Once you find the line containing "2560x1440 pixels." in the data below, copy it and each following line exactly, up to and including the line containing "Task: Open the OneNote tile", and nothing else.

Source records ::
┄┄┄┄┄┄
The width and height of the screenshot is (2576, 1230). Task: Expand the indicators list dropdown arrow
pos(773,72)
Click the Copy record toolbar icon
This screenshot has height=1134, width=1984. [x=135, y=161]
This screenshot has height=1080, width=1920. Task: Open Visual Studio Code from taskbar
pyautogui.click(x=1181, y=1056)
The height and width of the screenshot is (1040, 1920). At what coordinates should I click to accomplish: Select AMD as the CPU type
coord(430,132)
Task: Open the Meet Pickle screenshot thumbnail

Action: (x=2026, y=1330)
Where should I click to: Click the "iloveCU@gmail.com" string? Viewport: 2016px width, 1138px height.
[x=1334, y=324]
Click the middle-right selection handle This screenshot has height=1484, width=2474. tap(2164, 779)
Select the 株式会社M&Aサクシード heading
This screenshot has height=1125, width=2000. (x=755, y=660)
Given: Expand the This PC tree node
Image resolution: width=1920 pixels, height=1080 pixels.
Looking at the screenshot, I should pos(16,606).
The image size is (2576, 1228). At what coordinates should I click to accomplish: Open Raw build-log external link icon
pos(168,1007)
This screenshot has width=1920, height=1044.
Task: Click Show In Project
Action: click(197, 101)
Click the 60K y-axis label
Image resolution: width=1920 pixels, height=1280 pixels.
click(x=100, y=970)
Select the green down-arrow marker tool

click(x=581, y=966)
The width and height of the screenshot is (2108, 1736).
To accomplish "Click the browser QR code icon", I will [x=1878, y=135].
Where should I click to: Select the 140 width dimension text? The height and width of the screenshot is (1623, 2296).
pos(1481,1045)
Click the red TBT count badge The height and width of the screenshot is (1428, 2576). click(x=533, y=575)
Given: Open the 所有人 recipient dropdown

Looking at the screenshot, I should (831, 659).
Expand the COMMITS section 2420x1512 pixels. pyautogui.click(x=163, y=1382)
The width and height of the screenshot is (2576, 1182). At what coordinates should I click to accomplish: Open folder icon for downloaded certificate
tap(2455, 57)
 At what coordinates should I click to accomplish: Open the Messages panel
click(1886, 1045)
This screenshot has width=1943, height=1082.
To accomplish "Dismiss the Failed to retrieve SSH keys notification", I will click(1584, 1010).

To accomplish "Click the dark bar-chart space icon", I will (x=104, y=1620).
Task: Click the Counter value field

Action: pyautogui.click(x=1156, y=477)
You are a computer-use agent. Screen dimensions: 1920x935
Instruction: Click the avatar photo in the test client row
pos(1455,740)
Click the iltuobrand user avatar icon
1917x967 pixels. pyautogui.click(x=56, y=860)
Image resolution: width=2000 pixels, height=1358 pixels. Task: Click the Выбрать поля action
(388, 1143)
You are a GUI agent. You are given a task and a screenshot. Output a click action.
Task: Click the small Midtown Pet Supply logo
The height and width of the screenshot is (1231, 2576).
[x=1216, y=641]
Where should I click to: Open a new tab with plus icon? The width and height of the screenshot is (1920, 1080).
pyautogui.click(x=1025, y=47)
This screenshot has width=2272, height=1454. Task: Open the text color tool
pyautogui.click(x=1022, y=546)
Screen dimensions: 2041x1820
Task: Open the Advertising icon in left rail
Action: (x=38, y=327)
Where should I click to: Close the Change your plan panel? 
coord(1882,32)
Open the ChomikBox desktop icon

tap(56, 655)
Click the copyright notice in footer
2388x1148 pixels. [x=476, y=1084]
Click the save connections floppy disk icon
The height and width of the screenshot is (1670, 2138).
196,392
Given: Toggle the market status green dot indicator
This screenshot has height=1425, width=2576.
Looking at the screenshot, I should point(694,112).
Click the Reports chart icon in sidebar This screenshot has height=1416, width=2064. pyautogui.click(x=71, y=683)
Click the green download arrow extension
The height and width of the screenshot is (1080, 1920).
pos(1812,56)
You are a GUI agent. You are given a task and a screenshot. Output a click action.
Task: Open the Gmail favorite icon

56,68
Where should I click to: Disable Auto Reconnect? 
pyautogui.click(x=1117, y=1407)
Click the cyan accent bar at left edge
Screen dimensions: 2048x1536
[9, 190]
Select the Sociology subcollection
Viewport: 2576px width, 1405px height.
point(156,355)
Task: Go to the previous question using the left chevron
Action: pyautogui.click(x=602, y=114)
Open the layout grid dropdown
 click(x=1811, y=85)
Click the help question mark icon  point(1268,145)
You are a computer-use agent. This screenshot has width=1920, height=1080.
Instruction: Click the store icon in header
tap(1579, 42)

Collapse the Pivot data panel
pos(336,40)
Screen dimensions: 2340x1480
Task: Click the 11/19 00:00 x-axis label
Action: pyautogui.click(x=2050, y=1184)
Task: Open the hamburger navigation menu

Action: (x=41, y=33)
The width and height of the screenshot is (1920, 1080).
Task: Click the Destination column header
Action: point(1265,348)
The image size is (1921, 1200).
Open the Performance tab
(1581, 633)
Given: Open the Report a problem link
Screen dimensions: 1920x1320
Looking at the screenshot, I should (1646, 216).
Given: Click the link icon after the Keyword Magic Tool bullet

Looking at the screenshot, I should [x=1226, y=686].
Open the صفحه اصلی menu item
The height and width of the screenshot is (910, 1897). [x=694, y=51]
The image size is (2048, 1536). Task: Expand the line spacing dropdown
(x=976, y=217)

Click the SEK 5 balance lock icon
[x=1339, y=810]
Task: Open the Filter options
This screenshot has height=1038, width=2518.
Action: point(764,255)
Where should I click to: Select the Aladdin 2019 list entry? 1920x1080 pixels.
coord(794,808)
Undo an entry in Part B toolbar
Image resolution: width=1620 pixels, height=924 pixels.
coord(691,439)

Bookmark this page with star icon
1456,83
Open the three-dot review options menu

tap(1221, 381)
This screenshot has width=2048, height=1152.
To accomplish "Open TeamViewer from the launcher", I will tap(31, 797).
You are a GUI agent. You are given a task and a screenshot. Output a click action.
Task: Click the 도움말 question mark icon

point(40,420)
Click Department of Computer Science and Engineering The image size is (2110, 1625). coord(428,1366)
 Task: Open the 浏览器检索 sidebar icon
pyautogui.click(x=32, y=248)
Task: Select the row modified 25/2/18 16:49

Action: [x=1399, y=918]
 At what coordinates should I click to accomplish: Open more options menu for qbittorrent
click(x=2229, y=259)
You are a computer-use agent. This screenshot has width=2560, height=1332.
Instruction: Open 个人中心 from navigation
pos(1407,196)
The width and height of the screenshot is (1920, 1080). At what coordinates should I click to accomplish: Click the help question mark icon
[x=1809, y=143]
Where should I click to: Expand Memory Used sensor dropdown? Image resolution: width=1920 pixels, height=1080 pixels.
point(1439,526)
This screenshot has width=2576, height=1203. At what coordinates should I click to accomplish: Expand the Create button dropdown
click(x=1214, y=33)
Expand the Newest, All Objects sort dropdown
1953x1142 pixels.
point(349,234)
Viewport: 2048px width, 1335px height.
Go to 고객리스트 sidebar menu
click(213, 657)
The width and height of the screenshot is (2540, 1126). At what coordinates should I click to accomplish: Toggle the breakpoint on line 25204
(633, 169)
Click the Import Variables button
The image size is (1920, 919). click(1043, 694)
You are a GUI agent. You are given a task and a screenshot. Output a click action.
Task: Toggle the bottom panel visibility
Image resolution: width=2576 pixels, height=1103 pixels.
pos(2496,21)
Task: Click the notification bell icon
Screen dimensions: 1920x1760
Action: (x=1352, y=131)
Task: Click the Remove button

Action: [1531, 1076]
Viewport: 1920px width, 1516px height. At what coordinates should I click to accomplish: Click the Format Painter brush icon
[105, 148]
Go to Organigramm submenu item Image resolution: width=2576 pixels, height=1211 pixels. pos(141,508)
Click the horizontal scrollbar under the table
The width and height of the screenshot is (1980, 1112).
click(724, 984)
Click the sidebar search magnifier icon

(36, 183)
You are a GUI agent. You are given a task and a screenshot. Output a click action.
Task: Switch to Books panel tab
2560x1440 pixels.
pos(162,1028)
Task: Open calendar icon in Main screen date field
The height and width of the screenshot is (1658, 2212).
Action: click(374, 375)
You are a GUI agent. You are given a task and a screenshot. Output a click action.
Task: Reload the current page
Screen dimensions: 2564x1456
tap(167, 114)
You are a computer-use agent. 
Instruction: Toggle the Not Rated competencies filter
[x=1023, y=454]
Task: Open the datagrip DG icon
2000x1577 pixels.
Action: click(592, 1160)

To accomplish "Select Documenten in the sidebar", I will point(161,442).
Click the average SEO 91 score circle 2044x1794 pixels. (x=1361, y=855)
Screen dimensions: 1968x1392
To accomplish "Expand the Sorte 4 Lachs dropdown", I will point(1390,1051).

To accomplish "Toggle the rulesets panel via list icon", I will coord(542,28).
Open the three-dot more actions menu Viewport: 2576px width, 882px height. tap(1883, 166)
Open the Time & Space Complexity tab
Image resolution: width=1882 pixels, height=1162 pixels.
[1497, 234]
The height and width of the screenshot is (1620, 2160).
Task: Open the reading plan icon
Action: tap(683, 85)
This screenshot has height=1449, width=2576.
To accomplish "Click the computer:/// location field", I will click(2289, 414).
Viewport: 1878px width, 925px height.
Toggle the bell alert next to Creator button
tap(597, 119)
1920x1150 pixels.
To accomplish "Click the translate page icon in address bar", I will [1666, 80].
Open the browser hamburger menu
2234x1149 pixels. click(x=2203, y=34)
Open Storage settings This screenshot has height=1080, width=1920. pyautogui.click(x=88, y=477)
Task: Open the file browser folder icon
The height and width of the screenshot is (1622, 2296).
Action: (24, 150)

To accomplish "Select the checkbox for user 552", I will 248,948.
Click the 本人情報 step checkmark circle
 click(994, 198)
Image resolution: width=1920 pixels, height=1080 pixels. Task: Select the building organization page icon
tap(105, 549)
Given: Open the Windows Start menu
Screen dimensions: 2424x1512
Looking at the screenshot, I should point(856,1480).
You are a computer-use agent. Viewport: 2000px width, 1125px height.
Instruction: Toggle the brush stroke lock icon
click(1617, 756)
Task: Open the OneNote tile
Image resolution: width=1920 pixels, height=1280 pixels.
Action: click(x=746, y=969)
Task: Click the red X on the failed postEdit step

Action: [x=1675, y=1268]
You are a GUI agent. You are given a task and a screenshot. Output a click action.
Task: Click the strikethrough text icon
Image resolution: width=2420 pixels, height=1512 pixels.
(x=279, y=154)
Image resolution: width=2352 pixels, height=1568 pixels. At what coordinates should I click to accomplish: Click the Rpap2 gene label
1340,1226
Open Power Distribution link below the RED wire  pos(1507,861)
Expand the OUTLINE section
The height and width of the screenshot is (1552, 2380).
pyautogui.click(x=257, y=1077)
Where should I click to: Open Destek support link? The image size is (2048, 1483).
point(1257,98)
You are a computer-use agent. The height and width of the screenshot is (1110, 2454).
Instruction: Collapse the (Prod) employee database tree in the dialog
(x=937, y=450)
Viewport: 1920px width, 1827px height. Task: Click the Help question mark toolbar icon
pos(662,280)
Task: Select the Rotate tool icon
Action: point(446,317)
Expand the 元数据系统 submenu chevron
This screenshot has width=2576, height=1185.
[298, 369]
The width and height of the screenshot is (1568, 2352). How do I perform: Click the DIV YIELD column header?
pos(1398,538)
┄┄┄┄┄┄
Exercise output ::
2560x1440 pixels.
pos(162,1028)
Task: Open calendar icon in Main screen date field
The height and width of the screenshot is (1658, 2212).
Action: click(374, 375)
You are a GUI agent. You are given a task and a screenshot. Output a click action.
Task: Reload the current page
Screen dimensions: 2564x1456
tap(167, 114)
You are a computer-use agent. 
Instruction: Toggle the Not Rated competencies filter
[x=1023, y=454]
Task: Open the datagrip DG icon
2000x1577 pixels.
Action: click(592, 1160)

To accomplish "Select Documenten in the sidebar", I will point(161,442).
Click the average SEO 91 score circle 2044x1794 pixels. (x=1361, y=855)
Screen dimensions: 1968x1392
To accomplish "Expand the Sorte 4 Lachs dropdown", I will point(1390,1051).

To accomplish "Toggle the rulesets panel via list icon", I will coord(542,28).
Open the three-dot more actions menu Viewport: 2576px width, 882px height. tap(1883, 166)
Open the Time & Space Complexity tab
Image resolution: width=1882 pixels, height=1162 pixels.
[1497, 234]
The height and width of the screenshot is (1620, 2160).
Task: Open the reading plan icon
Action: tap(683, 85)
This screenshot has height=1449, width=2576.
To accomplish "Click the computer:/// location field", I will click(2289, 414).
Viewport: 1878px width, 925px height.
Toggle the bell alert next to Creator button
tap(597, 119)
1920x1150 pixels.
To accomplish "Click the translate page icon in address bar", I will [1666, 80].
Open the browser hamburger menu
2234x1149 pixels. click(x=2203, y=34)
Open Storage settings This screenshot has height=1080, width=1920. pyautogui.click(x=88, y=477)
Task: Open the file browser folder icon
The height and width of the screenshot is (1622, 2296).
Action: (24, 150)

To accomplish "Select the checkbox for user 552", I will 248,948.
Click the 本人情報 step checkmark circle
 click(994, 198)
Image resolution: width=1920 pixels, height=1080 pixels. Task: Select the building organization page icon
tap(105, 549)
Given: Open the Windows Start menu
Screen dimensions: 2424x1512
Looking at the screenshot, I should point(856,1480).
You are a computer-use agent. Viewport: 2000px width, 1125px height.
Instruction: Toggle the brush stroke lock icon
click(1617, 756)
Task: Open the OneNote tile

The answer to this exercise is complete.